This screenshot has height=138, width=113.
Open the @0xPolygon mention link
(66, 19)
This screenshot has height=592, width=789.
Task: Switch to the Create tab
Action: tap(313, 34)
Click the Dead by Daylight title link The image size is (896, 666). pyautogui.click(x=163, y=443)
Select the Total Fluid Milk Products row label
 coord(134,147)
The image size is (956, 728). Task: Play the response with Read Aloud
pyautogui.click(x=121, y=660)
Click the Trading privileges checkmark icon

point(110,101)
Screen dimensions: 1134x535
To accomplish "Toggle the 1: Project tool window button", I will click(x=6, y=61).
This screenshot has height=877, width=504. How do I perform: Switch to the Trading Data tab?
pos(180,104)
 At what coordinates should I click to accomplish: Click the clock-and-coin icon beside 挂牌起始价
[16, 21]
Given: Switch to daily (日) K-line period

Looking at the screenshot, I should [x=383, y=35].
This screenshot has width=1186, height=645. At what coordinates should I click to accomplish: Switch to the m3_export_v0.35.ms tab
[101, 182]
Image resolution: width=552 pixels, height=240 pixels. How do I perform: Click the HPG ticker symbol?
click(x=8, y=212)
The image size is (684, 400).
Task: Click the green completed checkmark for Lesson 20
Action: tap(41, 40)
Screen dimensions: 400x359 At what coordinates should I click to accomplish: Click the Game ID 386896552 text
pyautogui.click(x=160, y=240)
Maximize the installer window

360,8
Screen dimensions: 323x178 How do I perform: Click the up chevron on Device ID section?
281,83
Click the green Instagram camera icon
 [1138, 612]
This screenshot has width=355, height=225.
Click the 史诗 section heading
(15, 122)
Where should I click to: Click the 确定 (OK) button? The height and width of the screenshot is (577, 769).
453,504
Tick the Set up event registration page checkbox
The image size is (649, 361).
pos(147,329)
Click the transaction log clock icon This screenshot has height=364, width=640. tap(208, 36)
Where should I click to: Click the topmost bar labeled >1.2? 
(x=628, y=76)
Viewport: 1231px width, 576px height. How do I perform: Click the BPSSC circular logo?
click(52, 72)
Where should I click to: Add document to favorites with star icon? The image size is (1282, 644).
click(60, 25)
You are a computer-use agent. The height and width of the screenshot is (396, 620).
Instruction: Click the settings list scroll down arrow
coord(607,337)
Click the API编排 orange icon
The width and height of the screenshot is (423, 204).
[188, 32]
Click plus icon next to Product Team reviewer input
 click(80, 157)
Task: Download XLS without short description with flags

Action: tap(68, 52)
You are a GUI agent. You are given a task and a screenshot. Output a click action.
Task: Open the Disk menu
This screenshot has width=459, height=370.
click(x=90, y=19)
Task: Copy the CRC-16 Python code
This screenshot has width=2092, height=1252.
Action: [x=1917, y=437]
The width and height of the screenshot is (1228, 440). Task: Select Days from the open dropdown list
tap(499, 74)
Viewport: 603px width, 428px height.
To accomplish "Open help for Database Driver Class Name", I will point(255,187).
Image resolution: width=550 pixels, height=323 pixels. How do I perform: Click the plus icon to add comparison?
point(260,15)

----

**WHAT YOU WILL DO**
Every entry should be retyped exactly as it appears.

**ANSWER FOR THIS EXERCISE**
This screenshot has height=138, width=113.
Open the @0xPolygon mention link
(66, 19)
This screenshot has height=592, width=789.
Task: Switch to the Create tab
Action: tap(313, 34)
Click the Dead by Daylight title link The image size is (896, 666). pyautogui.click(x=163, y=443)
Select the Total Fluid Milk Products row label
 coord(134,147)
The image size is (956, 728). Task: Play the response with Read Aloud
pyautogui.click(x=121, y=660)
Click the Trading privileges checkmark icon

point(110,101)
Screen dimensions: 1134x535
To accomplish "Toggle the 1: Project tool window button", I will click(x=6, y=61).
This screenshot has height=877, width=504. How do I perform: Switch to the Trading Data tab?
pos(180,104)
 At what coordinates should I click to accomplish: Click the clock-and-coin icon beside 挂牌起始价
[16, 21]
Given: Switch to daily (日) K-line period

Looking at the screenshot, I should [x=383, y=35].
This screenshot has width=1186, height=645. At what coordinates should I click to accomplish: Switch to the m3_export_v0.35.ms tab
[101, 182]
Image resolution: width=552 pixels, height=240 pixels. How do I perform: Click the HPG ticker symbol?
click(x=8, y=212)
The image size is (684, 400).
Task: Click the green completed checkmark for Lesson 20
Action: tap(41, 40)
Screen dimensions: 400x359 At what coordinates should I click to accomplish: Click the Game ID 386896552 text
pyautogui.click(x=160, y=240)
Maximize the installer window

360,8
Screen dimensions: 323x178 How do I perform: Click the up chevron on Device ID section?
281,83
Click the green Instagram camera icon
 [1138, 612]
This screenshot has width=355, height=225.
Click the 史诗 section heading
(15, 122)
Where should I click to: Click the 确定 (OK) button? The height and width of the screenshot is (577, 769).
453,504
Tick the Set up event registration page checkbox
The image size is (649, 361).
pos(147,329)
Click the transaction log clock icon This screenshot has height=364, width=640. tap(208, 36)
Where should I click to: Click the topmost bar labeled >1.2? 
(x=628, y=76)
Viewport: 1231px width, 576px height. How do I perform: Click the BPSSC circular logo?
click(52, 72)
Where should I click to: Add document to favorites with star icon? The image size is (1282, 644).
click(60, 25)
You are a computer-use agent. The height and width of the screenshot is (396, 620).
Instruction: Click the settings list scroll down arrow
coord(607,337)
Click the API编排 orange icon
The width and height of the screenshot is (423, 204).
[188, 32]
Click plus icon next to Product Team reviewer input
 click(80, 157)
Task: Download XLS without short description with flags

Action: tap(68, 52)
You are a GUI agent. You are given a task and a screenshot. Output a click action.
Task: Open the Disk menu
This screenshot has width=459, height=370.
click(x=90, y=19)
Task: Copy the CRC-16 Python code
This screenshot has width=2092, height=1252.
Action: [x=1917, y=437]
The width and height of the screenshot is (1228, 440). Task: Select Days from the open dropdown list
tap(499, 74)
Viewport: 603px width, 428px height.
To accomplish "Open help for Database Driver Class Name", I will point(255,187).
Image resolution: width=550 pixels, height=323 pixels. How do I perform: Click the plus icon to add comparison?
point(260,15)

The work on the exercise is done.